Adolf Holtzmann Jr (1838-1914). Dans un ouvrage en quatre volumes (1892-1895), Adolf Holtzmann Jr se réclame de ses prédécesseurs, en particulier de son oncle Adolf Holtzmann Sr et de Christian Lassen. Il oppose globalement l’ancienne vision indo-germanique (allant même jusqu’à y inclure les bouddhistes) à celle des brahmanes. Comme Lassen, il est convaincu que ce sont ces derniers qui ont entrepris une révision complète de l’ancienne épopée[28]. C’est Holtzmann Jr qui, en 1892, crée littéralement le mythe d’une épopée originale indo-germanique[29].

  • C’était pour Holtzmann une évidence que les anciens Germains et les anciens Ārya partageaient une même tradition épique, s’enracinant dans une même identité ethnique. Ce que ce chercheur espère découvrir en Inde, ce sont les vestiges de cette ancienne tradition guerrière.
  • L’épopée la plus ancienne célébrait sans aucun doute les vertus guerrières de Duryodhana, le héros des Kaurava. Mais d’après l’hypothèse de Holtzmann, les brahmanes érudits responsables de l’actuel Mbh auraient transformé les cinq frères Pāṇḍava et le retors Kṛṣṇa du véritable Mbh en héros vertueux et diabolisé les Kaurava, de sorte que l’épopée se présente désormais comme un récit en l’honneur des héros brahmaniques (ce qu’on finira par appeler la théorie de l’inversion).
  • À la suite de Lassen, mais de façon plus systématique, Holtzmann utilise la distinction qui finira par s’imposer entre l’histoire guerrière (war narrative) et les épisodes didactiques. En 1901 (dans The Great Epic of India), Hopkins transformera ces catégories en « epic» et « pseudo-epic », des catégories qui ne seront pas mises en cause avant les travaux de V. S. Sukthankar, l’éditeur de l’édition critique[30].

Après avoir analysé six études du BhG appartenant à l’époque ancienne de l’indianisme allemand, les auteurs concluent à une forme d’analyse qui rejette globalement la théologie ou la philosophie qui constitue une partie importante de l’épopée telle qu’elle nous est parvenue, à une confiance illimitée en la capacité de l’historien à recouvrer le texte « original », à un rejet de toute herméneutique indienne comme étant « uncritical », à une revendication de souveraineté tant sur le texte que sur la tradition[31]. Alors qu’Adluri affirme avoir été formé dans une tradition scientifique fondée sur le respect des textes anciens et le dialogue avec ces anciens maîtres, il se dit surpris, sinon choqué, de découvrir dans cette tradition allemande une incapacité à lire ces textes dans le respect de la tradition[32].

---+---

_CONSIGNES DE TRAVAIL_:
**A.** Retapez le passage de l'extrait choisi qui va de « Après avoir analysé » à « de la tradition[32]. ».
**B.** D'après l'extrait sur Holtzmann, en quelles catégories Hopkins transforme-t-il en 1901 la distinction entre l'histoire guerrière et les épisodes didactiques ?

_ENTRÉES AFFICHÉES_:
---+---

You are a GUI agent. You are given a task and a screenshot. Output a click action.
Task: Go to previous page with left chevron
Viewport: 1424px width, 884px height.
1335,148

---+---

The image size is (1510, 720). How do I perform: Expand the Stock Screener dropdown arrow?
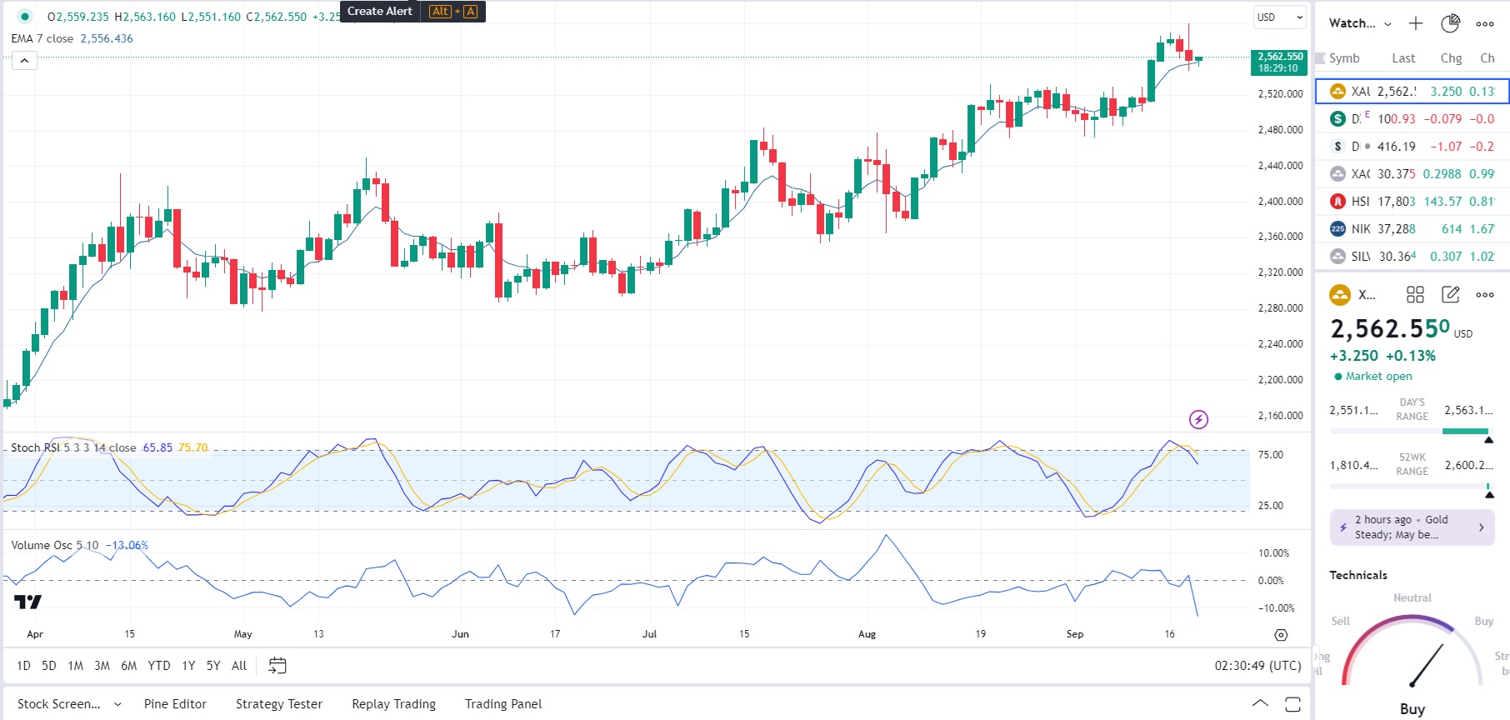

---+---

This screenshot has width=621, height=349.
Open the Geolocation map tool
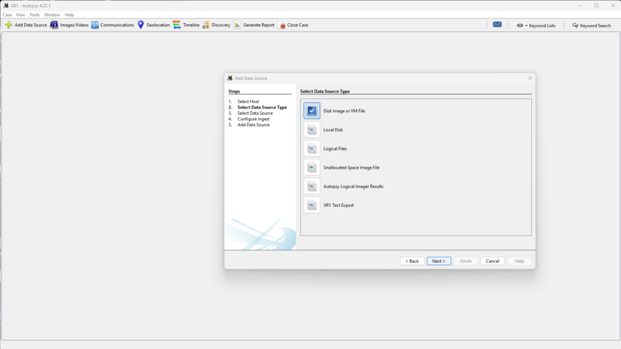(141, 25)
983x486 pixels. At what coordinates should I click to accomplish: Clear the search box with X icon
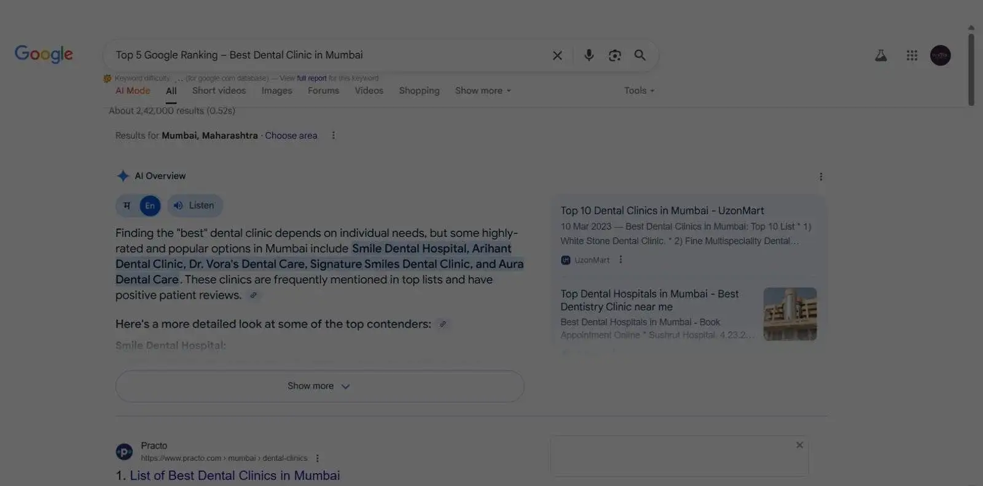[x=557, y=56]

---+---

_RÉPONSES RÉDIGÉES_:
**A.**
Après avoir analysé six études du BhG appartenant à l’époque ancienne de l’indianisme allemand, les auteurs concluent à une forme d’analyse qui rejette globalement la théologie ou la philosophie qui constitue une partie importante de l’épopée telle qu’elle nous est parvenue, à une confiance illimitée en la capacité de l’historien à recouvrer le texte « original », à un rejet de toute herméneutique indienne comme étant « uncritical », à une revendication de souveraineté tant sur le texte que sur la tradition[31]. Alors qu’Adluri affirme avoir été formé dans une tradition scientifique fondée sur le respect des textes anciens et le dialogue avec ces anciens maîtres, il se dit surpris, sinon choqué, de découvrir dans cette tradition allemande une incapacité à lire ces textes dans le respect de la tradition[32].

**B.** Il la transforme en « epic » et « pseudo-epic ».